I cannot remember a time when music wasn't the biggest part of my life.

Music has been my work. My goal. My love. My joy. My outlet. My solace...on and on and on.

How did it all start? Both of my parents were teenagers when I was born, they were not married, and I certainly wasn't planned. They didn't have a piano. They didn't even have a house. They stayed together though, and by the time I was walking and talking I thought my name was "Stop Drumming" :lol: ...at least that is the story I was told.

My parents were both music lovers, very much so. But they did not know classical. They were "Children of the 60s", they loved The Beatles, Jimi Hendrix, Jethro Tull, Pink Floyd, etc. I built drumsets out of pots and pans, and knew all the songs. By 5 or 6 I had a guitar, and soon thereafter a saxophone. Then a real drum set...

An old Jewish couple that had a piano lived next to us, and at this time when I was 7 or 8, they would let me play at it. I remember it still; like an old dream...

Then we moved into an old farm house that had a piano in it. Wildly out of tune, and in terrible disrepair to be sure, but boy did I play it. By this point my parents had married,  ...and I was taking piano lessons, and a new piano was purchased.
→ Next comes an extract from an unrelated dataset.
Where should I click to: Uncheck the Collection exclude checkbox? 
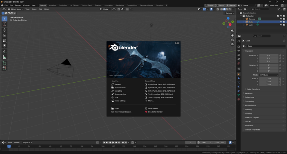coord(277,16)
Ever since then, nearly 50 years, the piano has been my greatest musical outlet, and my most important musical companion. 
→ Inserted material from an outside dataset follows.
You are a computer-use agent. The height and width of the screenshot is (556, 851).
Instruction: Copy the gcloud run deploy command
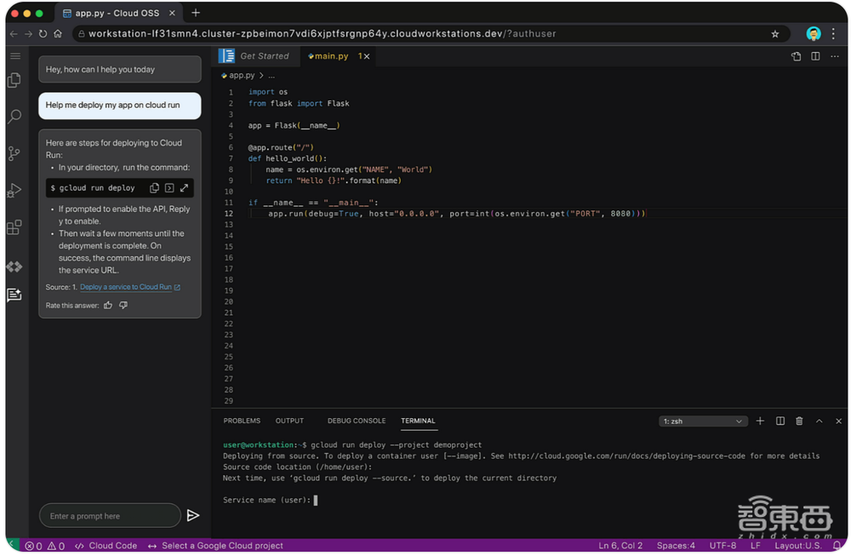(x=154, y=188)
Both my parents were thrilled to have a musical child, and both enthusiastically listened, and indulged, I'm sure, my certainly endless diatribes about the piano, the piano literature, the piano's history, it's performers, on and on. My father especially, was cultivating a real taste for the piano, and symphonic literature, (he was not so sure about my love of Wagner I think, lol). 
My father died an untimely death in my conservatory years, aged only 42, and there were tough years for my Mother and I. But that was a long time ago, and my Mother now has also grown to have a wonderful ear for the piano literature.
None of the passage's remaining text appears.